Security is a major concern among businesses – and rightly so, with the 2017 Thales Data Threat Report revealing that a whopping 68 percent of businesses had experienced a security breach, with 88 percent feeling vulnerable to them. But while almost three-quarters of businesses surveyed were increasing their security budget in order to combat threats, the size of the security budget is only part of the equation. Businesses cannot effectively manage security if they don’t know where to focus.
Misplaced Security Focus
New technologies and business practices introduce new security concerns, but security standards and compliance organizations can be slow to reflect this. Meanwhile, companies often prefer to continue spending on solutions which have been proven to work in the past – without realizing that security threats evolve over time, and past results are no guarantee of future performance.
A classic example of focusing on security efforts in the wrong place is in password management. A business may, for example, require that all employees use different passwords for each application they access, that those passwords must match formatting guidelines excluding dictionary words and including special characters, and that those passwords must be changed every 90 days. While this may work to ensure security at the password stage, a frustrated employee may forget passwords, and consequently, keep them on a post-it note by a computer monitor – rendering the complex password system incredibly insecure in practice.
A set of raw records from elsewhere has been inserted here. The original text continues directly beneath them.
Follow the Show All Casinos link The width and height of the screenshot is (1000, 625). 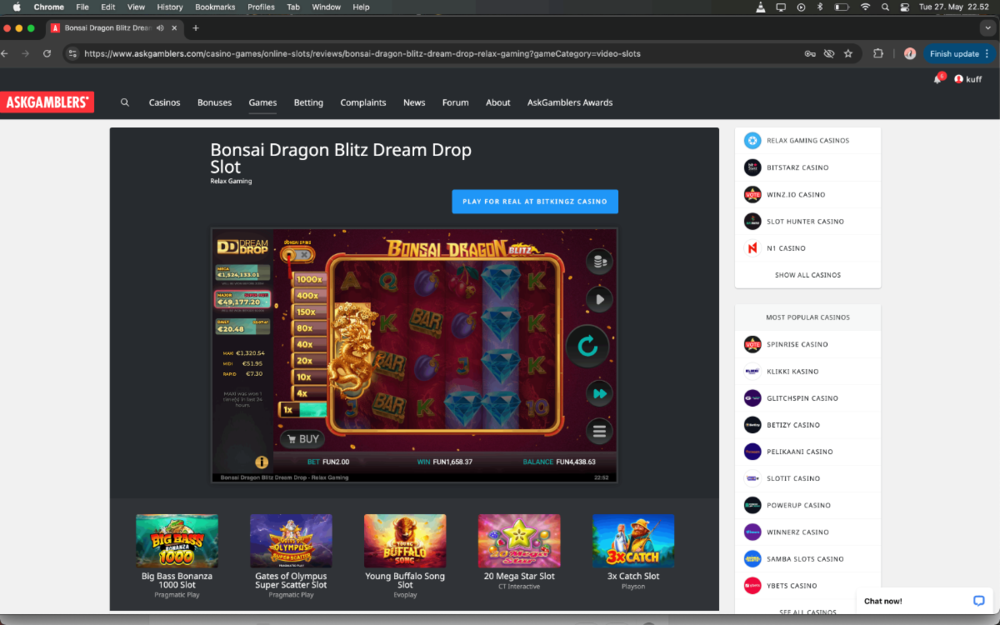click(x=807, y=275)
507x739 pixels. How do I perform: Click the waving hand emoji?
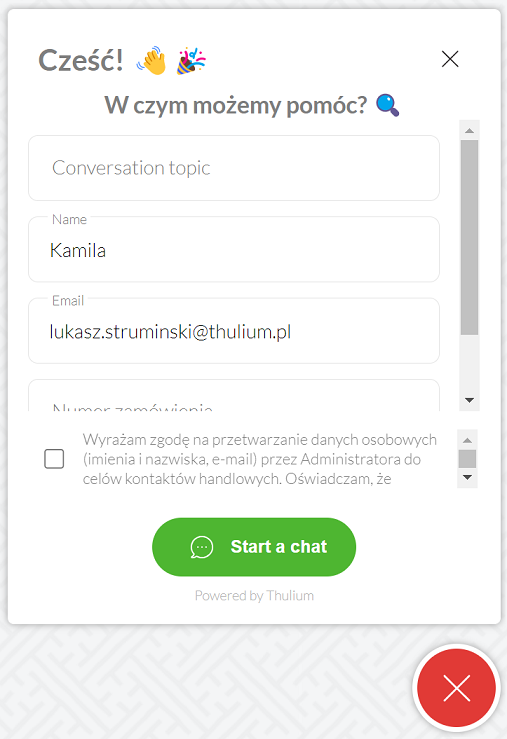152,60
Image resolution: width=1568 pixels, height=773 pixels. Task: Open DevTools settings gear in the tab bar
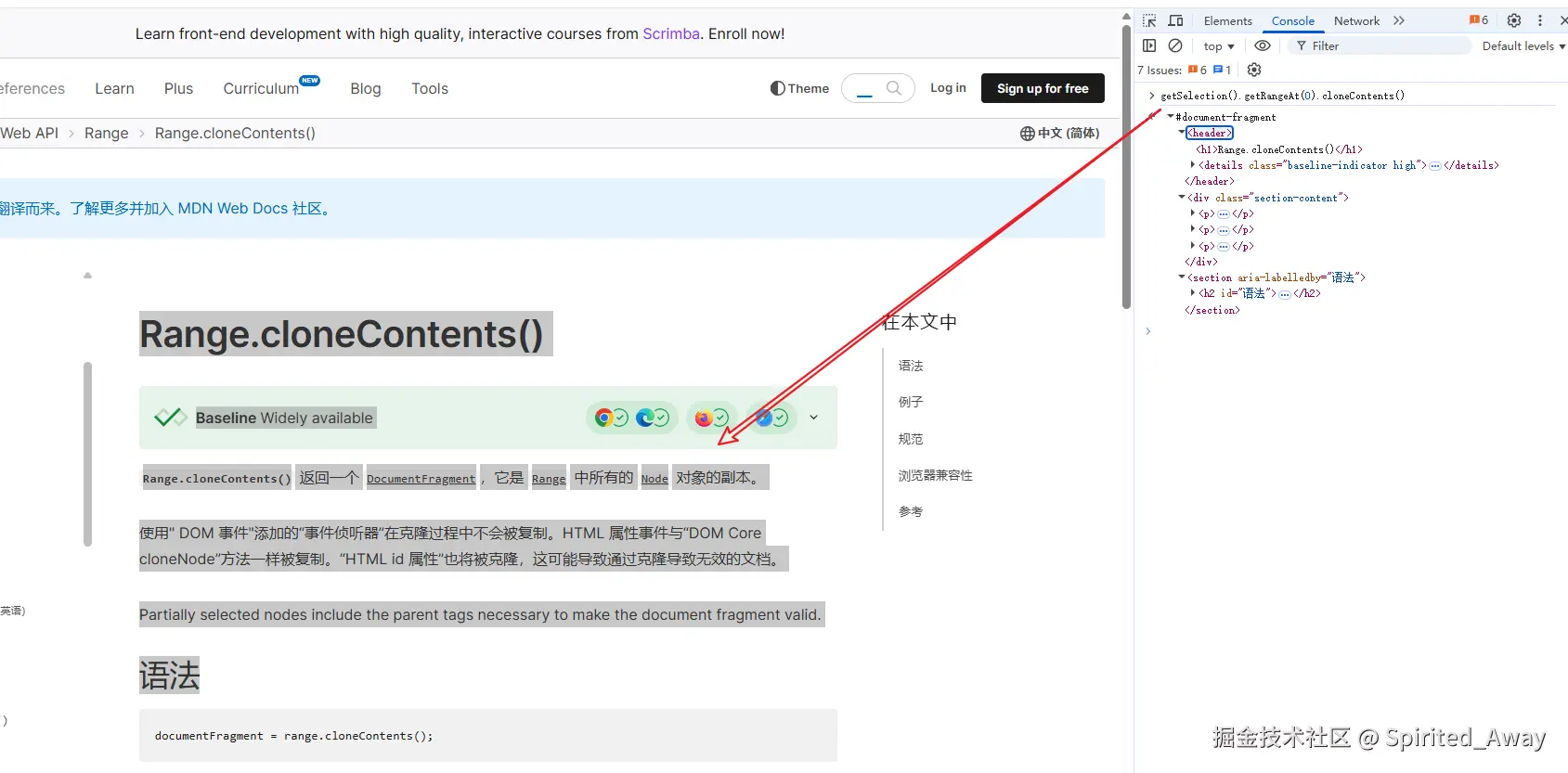(1514, 20)
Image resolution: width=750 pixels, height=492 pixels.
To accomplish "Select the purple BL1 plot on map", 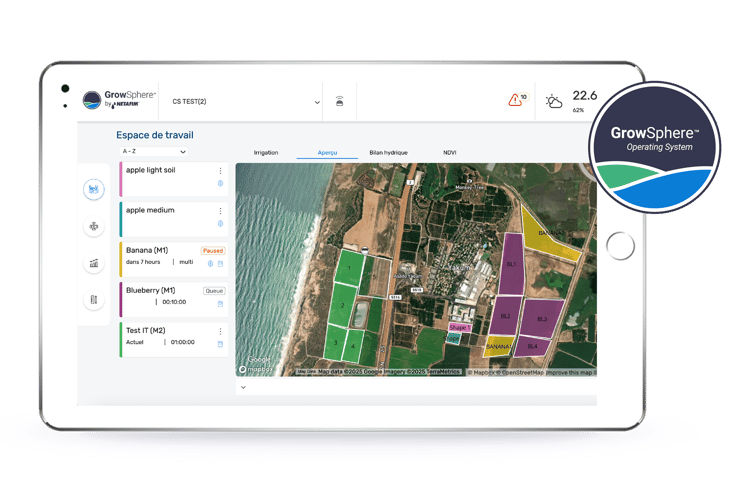I will tap(511, 265).
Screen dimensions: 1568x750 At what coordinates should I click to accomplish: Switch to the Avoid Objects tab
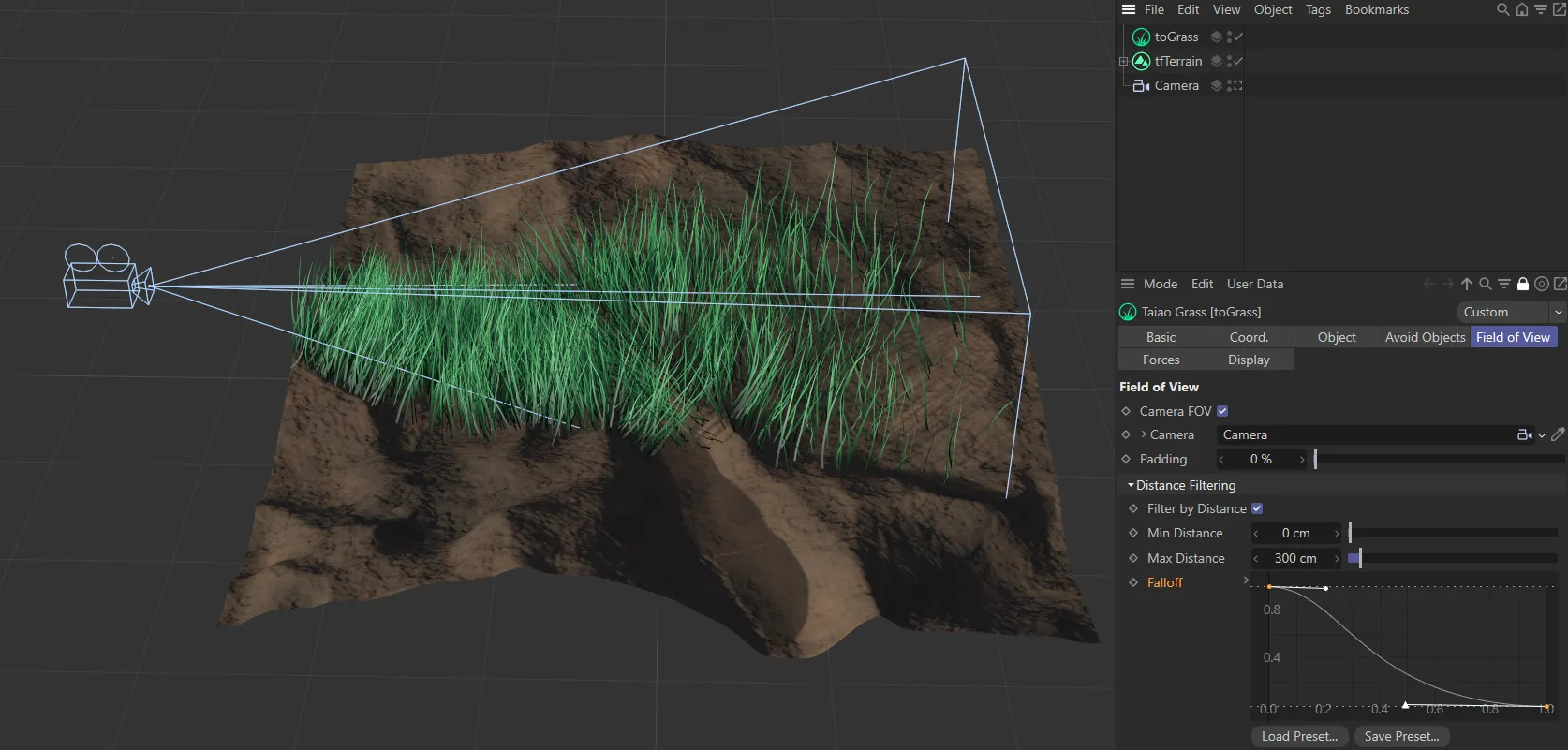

Another example of misplaced security is when businesses no longer realize the boundaries of their perimeter. A business that has had prior luck in securing their networks, managing employee access via VPN, and limiting access to known devices may continue these strategies but ignore the impact of moving their data or business processes to the cloud. By choosing an insecure cloud provider, or not understanding how to work with the cloud provider to secure business resources, these companies may open themselves up to vulnerabilities even as they levy stricter protocols for network management.
Closing the Security Gap
The Thales study found that over half of businesses were turning toward newer applications, such as cloud technologies and smart devices, without having security tools in place to address them specifically. This gap may be explained by inexperience in IT teams, a focus on standards compliance when standards have not been revised to take new technologies into account, confusion about whose responsibility security is, or a lack of space in the security budget to address the concerns new technologies raise.
In order to remain secure, businesses must design their security budgets around real-world cases, rather than compliance, standardization, or best-practice lists. By examining the whole landscape of a company’s data and processes, a real security strategy can be formed.